_TEXT TO READ_
--- Begin ---

In the example shown in 100, when the volume is at the minimum (and/or the brightness is at minimum) at 134, either with or without an additional delay at 138 the TV system can be placed in a “sleep”, “standby” or “off” mode at 142 (i.e., the mode or state that most TVs are in at the time when they are switched to the “on” mode) which consumes far less energy than the “on” state or mode. Once the TV system is “off” or “asleep” or in “standby” mode, the process ends at 146 until the user turns the television back “on”. The user can be prompted at this point to either resume a recorded version from the point that the program being watched ended, or can make another selection as desired. Many variations are possible including taking any number of “record” or “playback” related actions.

In the event minimum volume is not reached at 134 and no user action is taken to intervene at 150, the volume will continue to fade and/or the picture brightness will continue to diminish at 130. However, if the user awakens, or discovers that the TV system has detected that he or she is falling asleep (e.g., by a displayed symbol at 130), the user can intervene with any suitable action at 150. For example, pressing any remote control key at 150 can serve to indicate to the television that it is to remain in the full “on” mode. Such commands are accepted at 1 54 and the process returns to 106. In another example, such command may disable the eye detection processes at 154. In other examples, any command other than an “off” command can result in resumption of the TV to full “on”. Many variations will occur to those skilled in the art upon consideration of the present teachings.

Another feature can result if the processor detects at 114 that the user's attention is fading at 114. This can be determined if the user is reading with the TV system “on”, is dozing off to sleep or is engaged in conversation with another person or is frequently looking away. It can be deduced from these actions that the user's attention is not fully devoted to the television program at 160 and is deemed to be “fading”. As in the determination of sleep previously made, it may be desirable to delay at 164 for a time to determine if the viewer's attention is still fading at 168. If not, observation can continue at 114 in either 160 or 168. In this example, the action taken is to enter a pause mode of a playback device (or begin recording to a digital video recorder (DVR)) and/or time stamp the content so that it can be resumed at the same location at a later time at 172 and await manual intervention for the user to resume at 176. The process then returns to 106 or halts to await a manual intervention.

--- End ---

_MATERIAL PROVIDED_
--- Begin ---

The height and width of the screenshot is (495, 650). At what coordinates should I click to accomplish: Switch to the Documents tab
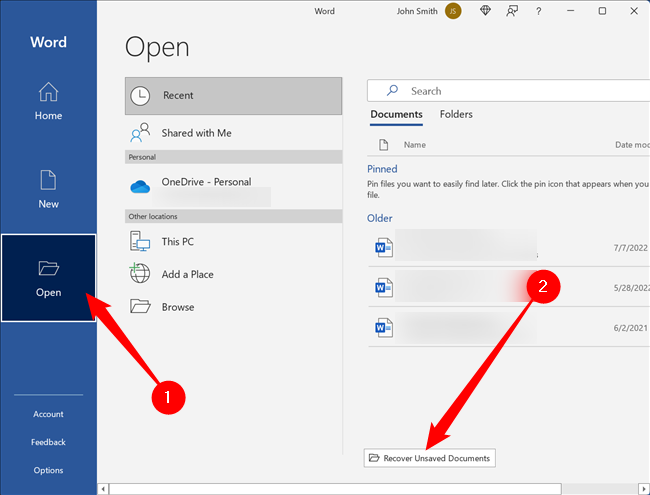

--- End ---

_THE REQUEST_
From the TV passage, list every user behavior that can show the processor the user's attention is fading.

_TASK SOLUTION_
- Reading with the TV system "on"
- Dozing off to sleep
- Being engaged in conversation with another person
- Frequently looking away